Çotuksöken, “Aileler çocukların çok soru sormasından bunalıyorlar. Çok iyi dinleyiciler olduğumuz da söylenemez… Oysa çocuklar soru sorma konusunda kışkırtılmalı, daha çok soru sormaları yönünde teşvik edilmeli.” dedi.

Haberin Devamı

Dedektif gibi yaşamız gerektiğini, soruların bizi zenginleştirdiğini belirten Çotuksöken, oysa “Çok sordun, yeter”, “Bu da soru mu”, “Boş soru sorma” gibi yerleşmiş kalıplara bakıldığında soru sorulmasından da pek hoşlanmadığımızın görüldüğünü ifade etti.

“ÇOCUKLAR EKRAN KARŞISINDA KENDİNDEN GEÇİYOR”

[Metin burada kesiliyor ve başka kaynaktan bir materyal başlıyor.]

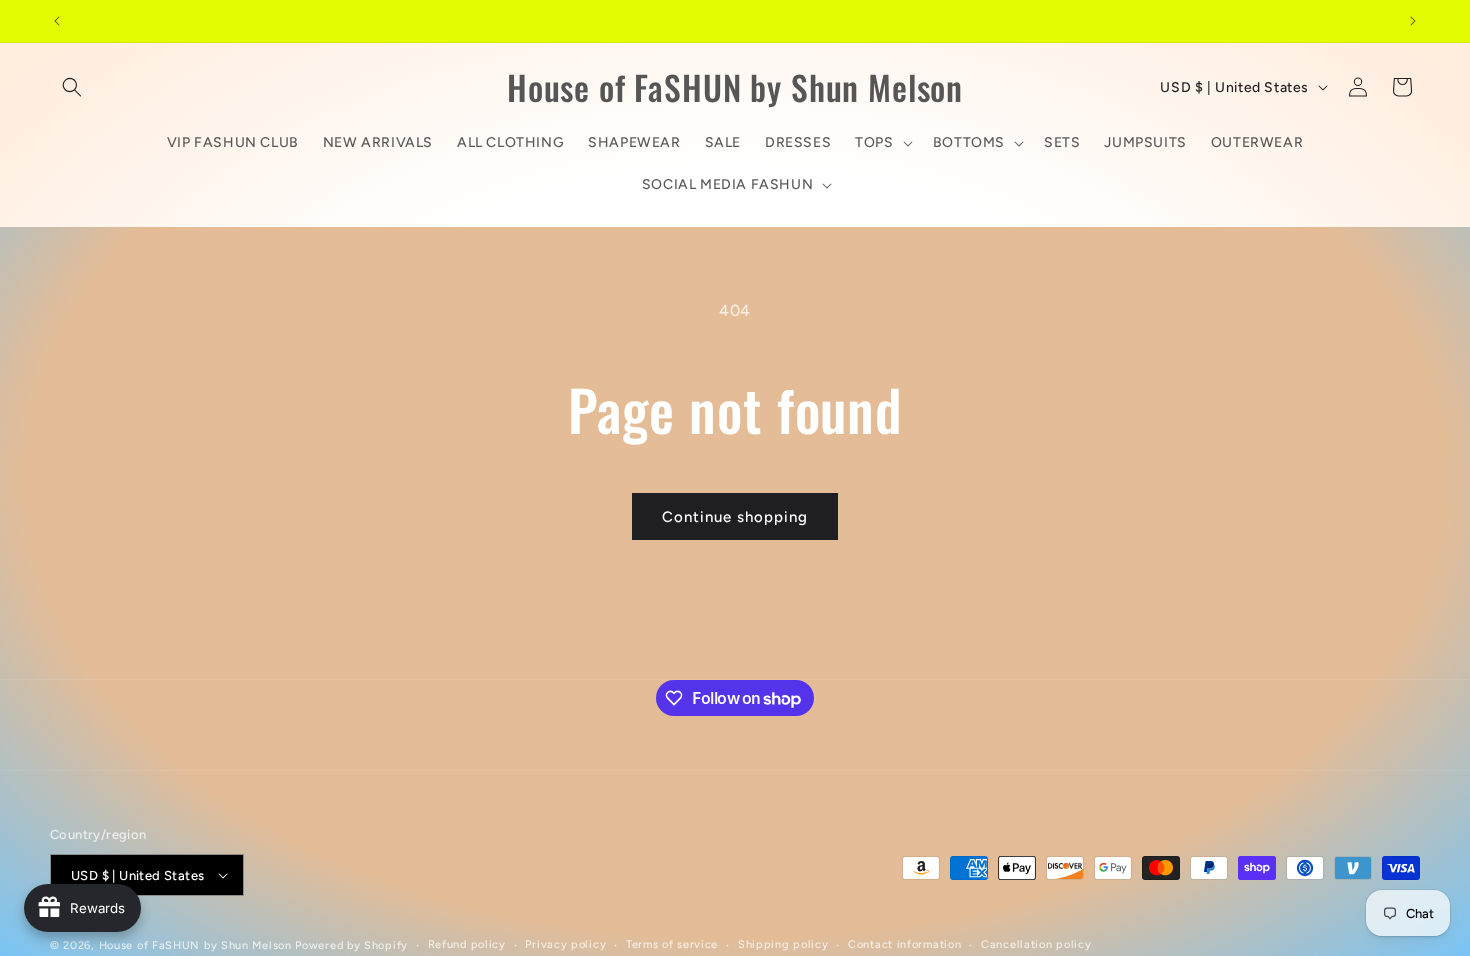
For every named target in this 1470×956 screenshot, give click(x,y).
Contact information (904, 944)
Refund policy (467, 944)
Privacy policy (565, 944)
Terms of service (672, 944)
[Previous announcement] (57, 21)
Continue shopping (735, 517)
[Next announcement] (1413, 21)
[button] (72, 87)
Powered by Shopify (351, 945)
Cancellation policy (1036, 944)
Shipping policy (783, 944)
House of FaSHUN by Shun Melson (195, 945)
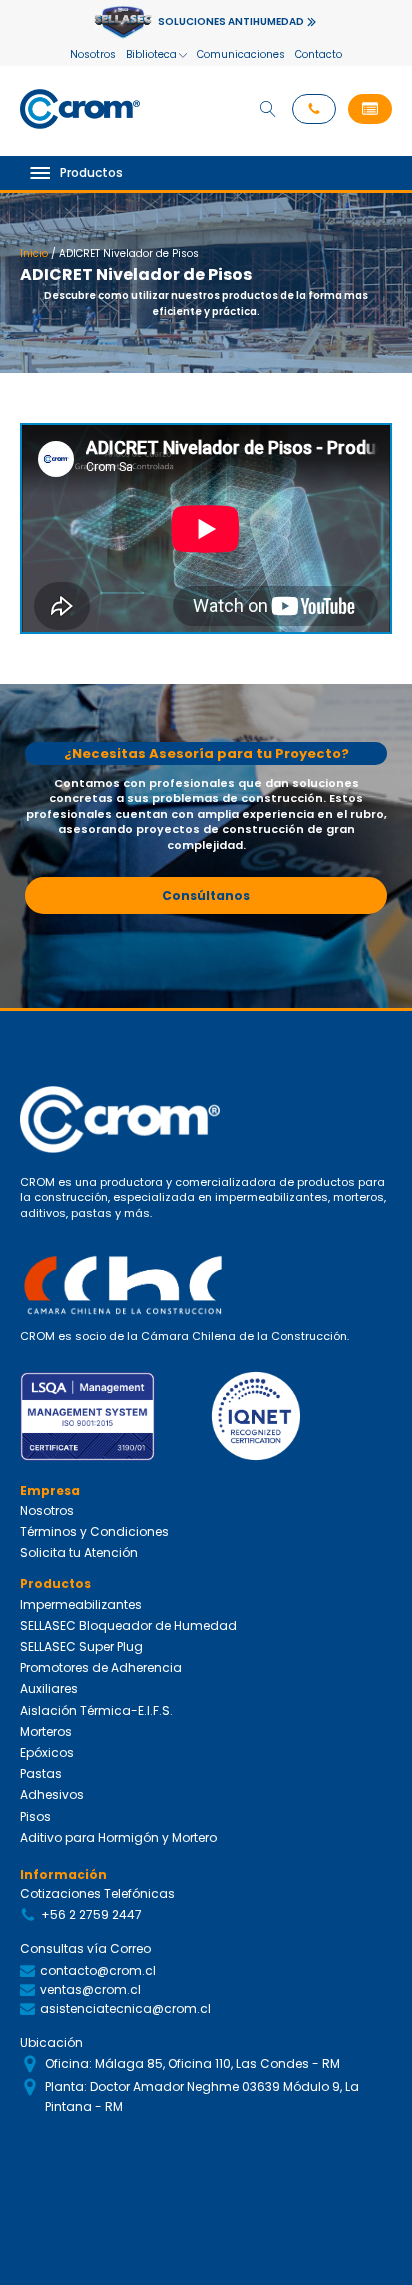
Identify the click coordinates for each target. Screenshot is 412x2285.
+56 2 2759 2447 (91, 1914)
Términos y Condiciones (94, 1531)
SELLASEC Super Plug (81, 1646)
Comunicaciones (241, 54)
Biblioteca (151, 54)
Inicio (34, 253)
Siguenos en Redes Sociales (109, 2151)
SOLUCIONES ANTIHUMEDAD (231, 21)
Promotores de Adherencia (101, 1667)
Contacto (318, 54)
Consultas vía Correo (85, 1948)
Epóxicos (47, 1752)
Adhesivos (52, 1794)
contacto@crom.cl (98, 1970)
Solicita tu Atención (79, 1552)
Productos (91, 172)
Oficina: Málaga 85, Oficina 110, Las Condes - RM (192, 2063)
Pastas (41, 1773)
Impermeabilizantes (81, 1604)
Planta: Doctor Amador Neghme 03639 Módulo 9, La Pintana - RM (202, 2096)
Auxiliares (49, 1688)
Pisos (35, 1816)
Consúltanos (206, 895)
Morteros (46, 1731)
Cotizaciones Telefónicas (97, 1893)
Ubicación (51, 2042)
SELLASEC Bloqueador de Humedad (128, 1625)
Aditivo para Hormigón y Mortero (118, 1837)
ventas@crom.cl (90, 1989)
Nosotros (93, 54)
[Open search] (268, 109)
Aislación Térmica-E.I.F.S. (96, 1710)
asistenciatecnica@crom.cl (125, 2008)
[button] (370, 109)
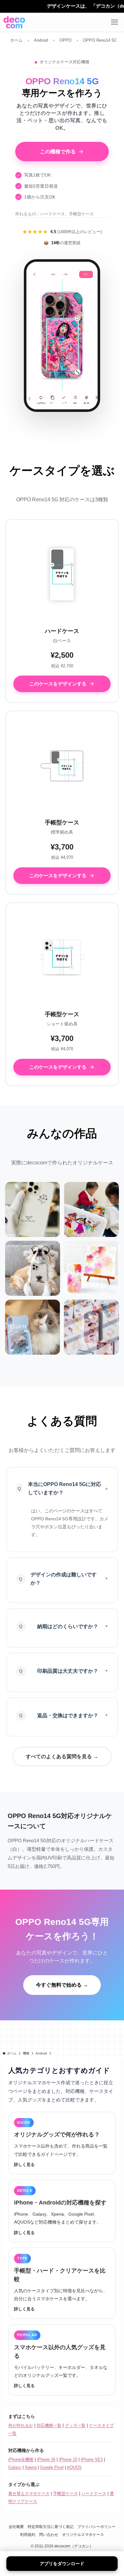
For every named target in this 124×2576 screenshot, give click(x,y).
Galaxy (14, 2467)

Çocuklarımızın aşırı teknolojiye ve ekrana maruz kaldığı bir çağda felsefe eğitimi ve soru sorma becerisinin daha da önem kazandığını anlatan Çotuksöken, aşırı teknolojinin hangi yaşta olursa olsun kişiyi sosyal çevresinden kopardığını söyleyerek, “En tehlikelisi de mekanikleştiriyor; aşırı teknoloji duyarlılıklarımızı azaltıyor. Hızlı akan ekran çok çekici. Çocuklar kendinden geçiyor, zamanı unutuyor. İçinde bulunduğu ortamdan tümüyle kopuyor.” dedi. Çocukların ekranın amaç değil, araç olduğu konusunda bilinçlendirilmesi gerektiğinin altını çizen Çotuksöken, şu çağrıda bulundu:

“Daha çok soru soran, meraklı çocuklar için teknolojinin artılarını, eksilerini çocuklarla tartışmalıyız. Haydi çocuklar, gençler, yetişkinler, soru sormaya, dünyayı daha iyi anlamaya, dünyaya daha aydınlık gözlerle bakmaya var mısınız? “Soru soruyorum, öyleyse varım” demeye var mısınız?”